Archived Story

Former Austin resident wrote book on native Africa

Published 11:22am Friday, August 23, 2013

Former Austin resident Nathan Banda wrote a book called “Moments that shaped my life,” about his migration from Malawi, Africa in 2002, when he was 29 years old.

Banda
Banda

Banda’s life was filled with failures and successes, but through it all, he maintained his belief in education while living in poverty-stricken Malawi.

In 1998, he moved to South Africa to pursue environmental science at the University of South Africa. However, even there, Banda could not attain the life he desired. In 2002, he started plans to move his family out of Africa.

“The unemployment rate is high [in Malawi], and you are not guaranteed a job,” he said. “I did not succeed in getting my dream career, or getting what I want to do.”

It took six months to get the paperwork finished for his visa, and in 2002, he left his wife and child and ventured to the U.S. in pursuit of his goals. He had thought of going to the United Kingdom or Australia, but Banda had family in Minnesota, so it became the most practical choice.

“Luckily, my wife has a cousin who is based in Minneapolis,” he said.

Minneapolis, however, wasn’t the environment Banda needed. Banda was interested in nursing and radiology, so he researched online and discovered Riverland Community College, a college that offers both. One week after he arrived in Minneapolis, Banda moved to Austin to pursue an education at Riverland. Six months later, his family joined him.

Banda said he faced most immigration challenges fairly well, but he did not anticipate the drastic climate. Having grown up in a tropical country, Banda was unprepared for Minnesota’s winter.

“In December or so, I was in for the shock of my life,” he said. “That was a challenge.”

Banda and his wife had two more children in Austin, and Banda said his family coped fairly well with the new environment.

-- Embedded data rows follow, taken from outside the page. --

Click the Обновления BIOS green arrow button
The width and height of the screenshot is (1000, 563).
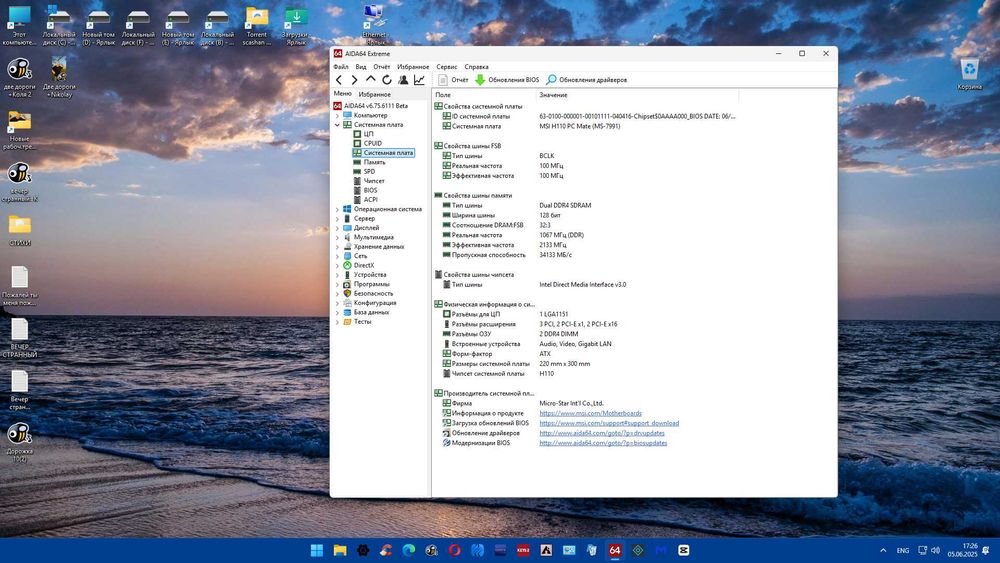tap(507, 80)
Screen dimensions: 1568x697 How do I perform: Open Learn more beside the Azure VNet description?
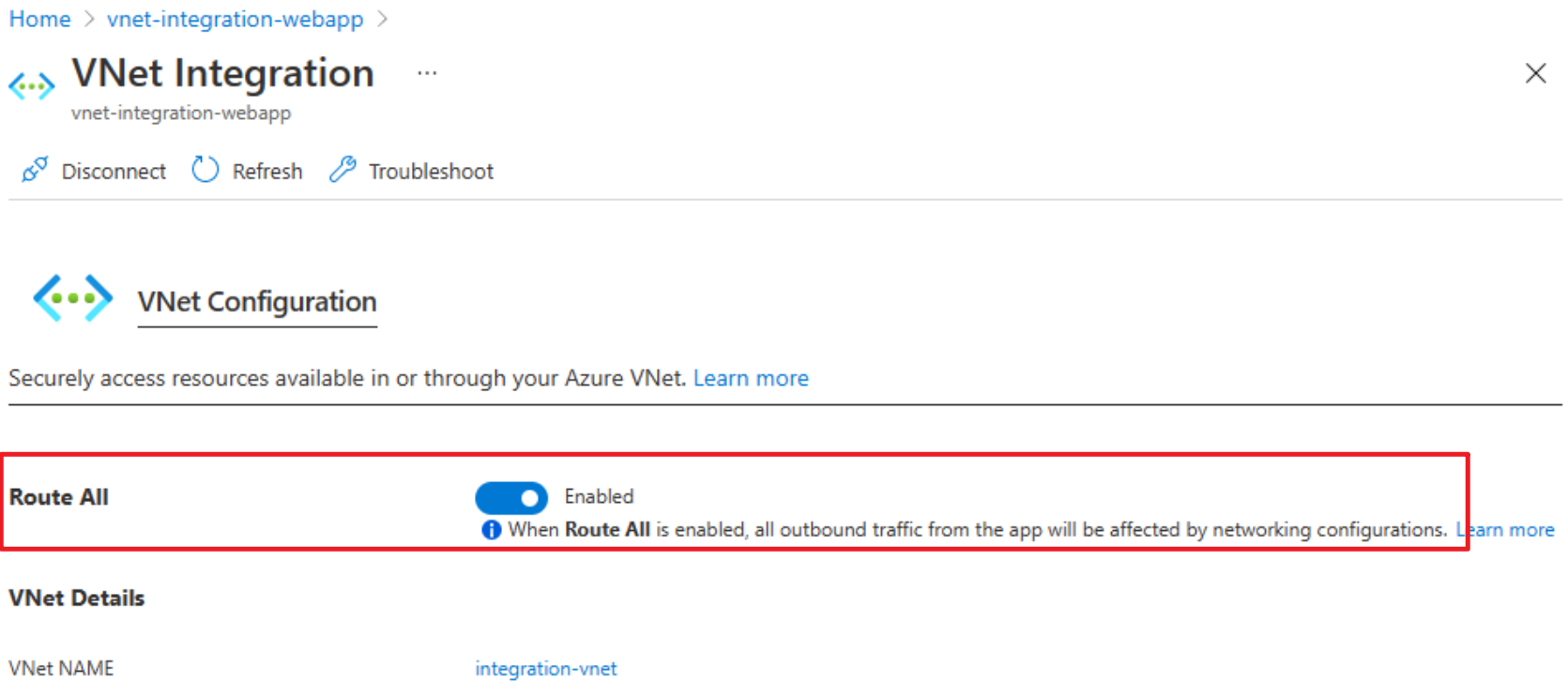(751, 378)
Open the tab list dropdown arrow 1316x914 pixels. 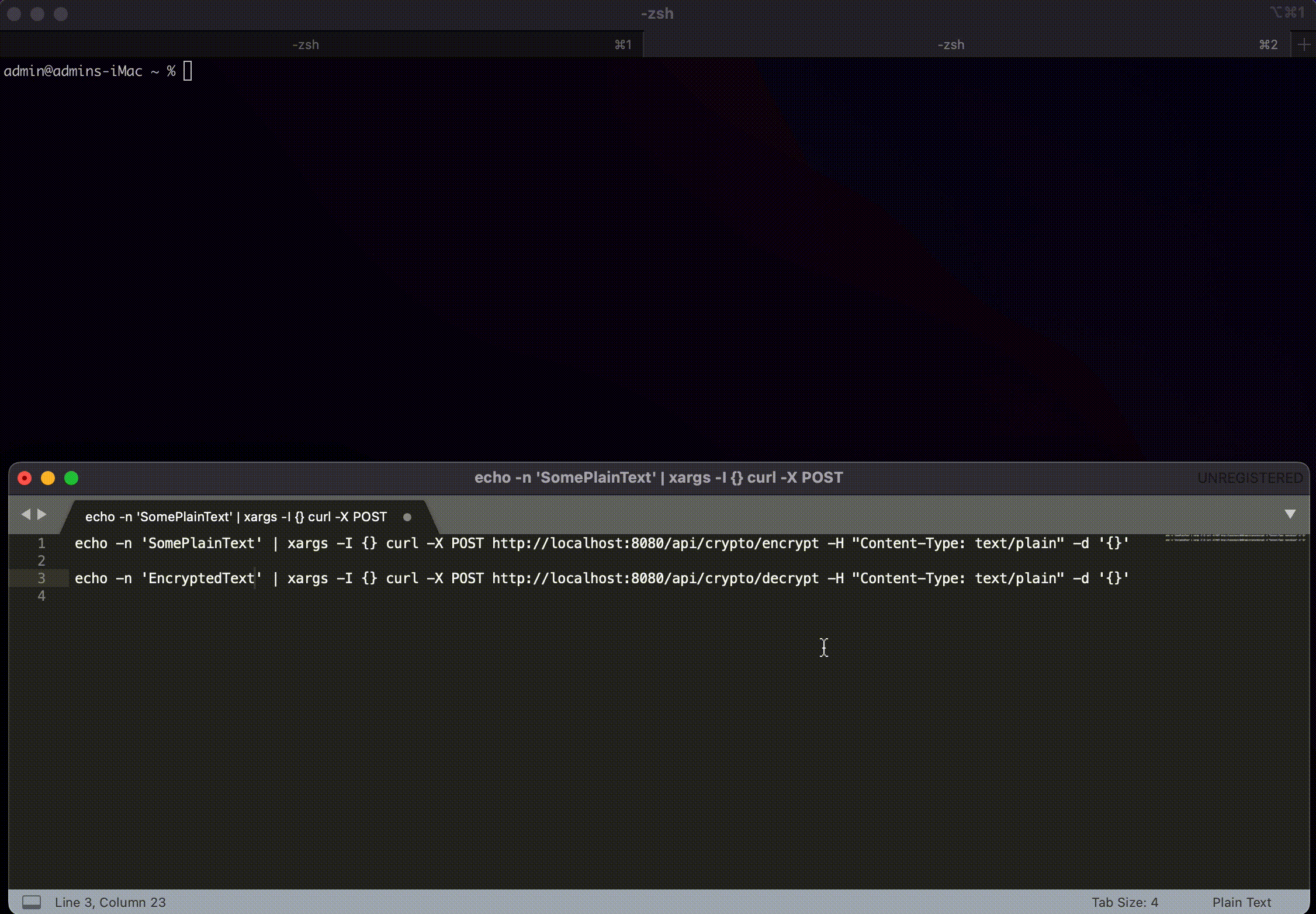1290,514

“We were juggling between family, school life and work in the new environment,” he said. “We did extremely well in that.”

Like all the other challenges Banda faced as an immigrant, he managed to pull through.

Banda continued his education at Riverland and by 2008 graduated as a certified nurse with an associate degree in liberal arts. Even with a nursing degree, however, Banda’s challenges were far from over.

“Getting hired into a hospital was a little challenging,” he said.

Banda found a hospital in Alberta, Canada that had an opening, so he applied for the position and was hired.

“I wanted to do work in a hospital setting, and I got my chance to work at a hospital,” he said. “There was an opening…I tried my luck, and I was hired at Drumheller hospital.”

Banda finished writing his book last March, and it was released in July.

“I hope it gives people inspiration,” he said.

Banda plans to return to Austin this November for a book signing at the library, but official dates have not been set.

Although Banda now resides in Drumheller, he said Austin will always be important to him.

“We call Austin our sacred home because that is where our life in North America took its shift,” he said.